[Task prompt] Starting at the line that contains "Describe the element at coordinates (1826, 690)" and continuing through the last line of the material, write those lines out again, changing "Find the location of" to "Locate" and leaving everything else as it is.

(Records from a data collection)
━━━━━━━━━━━━━━━━━━━━━━━━━━━━━━

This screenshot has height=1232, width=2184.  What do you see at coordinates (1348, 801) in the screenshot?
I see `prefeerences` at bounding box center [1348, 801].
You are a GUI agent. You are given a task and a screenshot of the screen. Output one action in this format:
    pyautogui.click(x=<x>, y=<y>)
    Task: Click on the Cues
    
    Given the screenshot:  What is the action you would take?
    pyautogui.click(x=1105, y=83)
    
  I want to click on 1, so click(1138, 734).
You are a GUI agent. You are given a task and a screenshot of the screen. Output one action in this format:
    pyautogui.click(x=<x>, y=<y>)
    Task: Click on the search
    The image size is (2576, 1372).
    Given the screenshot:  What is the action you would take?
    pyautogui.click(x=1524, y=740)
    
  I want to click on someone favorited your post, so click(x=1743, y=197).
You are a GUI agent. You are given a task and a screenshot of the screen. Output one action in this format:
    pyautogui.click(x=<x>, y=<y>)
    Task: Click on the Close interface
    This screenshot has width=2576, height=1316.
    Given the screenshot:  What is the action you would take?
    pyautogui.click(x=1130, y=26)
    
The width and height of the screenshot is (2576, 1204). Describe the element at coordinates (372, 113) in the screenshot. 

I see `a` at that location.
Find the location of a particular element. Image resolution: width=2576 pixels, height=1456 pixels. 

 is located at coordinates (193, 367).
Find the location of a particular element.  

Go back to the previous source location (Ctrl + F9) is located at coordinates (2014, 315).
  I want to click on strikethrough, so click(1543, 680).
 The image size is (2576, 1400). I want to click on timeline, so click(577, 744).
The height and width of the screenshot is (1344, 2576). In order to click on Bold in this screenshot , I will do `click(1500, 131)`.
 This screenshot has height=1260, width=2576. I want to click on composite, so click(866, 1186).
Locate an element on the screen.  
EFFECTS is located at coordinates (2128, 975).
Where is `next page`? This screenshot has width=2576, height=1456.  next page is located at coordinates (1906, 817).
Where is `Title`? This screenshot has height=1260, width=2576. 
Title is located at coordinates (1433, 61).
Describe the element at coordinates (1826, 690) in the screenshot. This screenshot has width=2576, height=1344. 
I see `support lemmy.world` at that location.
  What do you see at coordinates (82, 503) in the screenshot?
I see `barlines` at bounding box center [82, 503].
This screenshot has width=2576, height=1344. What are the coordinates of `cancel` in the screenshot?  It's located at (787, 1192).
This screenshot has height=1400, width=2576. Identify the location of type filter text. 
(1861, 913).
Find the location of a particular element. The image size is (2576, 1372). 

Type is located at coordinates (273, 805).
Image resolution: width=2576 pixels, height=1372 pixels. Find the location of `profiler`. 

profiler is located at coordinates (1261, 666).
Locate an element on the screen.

━━━━━━━━━━━━━━━━━━━━━━━━━━━━━━

[Task output]
Describe the element at coordinates (1826, 690) in the screenshot. This screenshot has width=2576, height=1344. 
I see `support lemmy.world` at that location.
  What do you see at coordinates (82, 503) in the screenshot?
I see `barlines` at bounding box center [82, 503].
This screenshot has width=2576, height=1344. What are the coordinates of `cancel` in the screenshot?  It's located at (787, 1192).
This screenshot has height=1400, width=2576. Identify the location of type filter text. 
(1861, 913).
Locate a particular element. The image size is (2576, 1372). 

Type is located at coordinates (273, 805).
Image resolution: width=2576 pixels, height=1372 pixels. Locate `profiler`. 

profiler is located at coordinates (1261, 666).
Locate an element on the screen.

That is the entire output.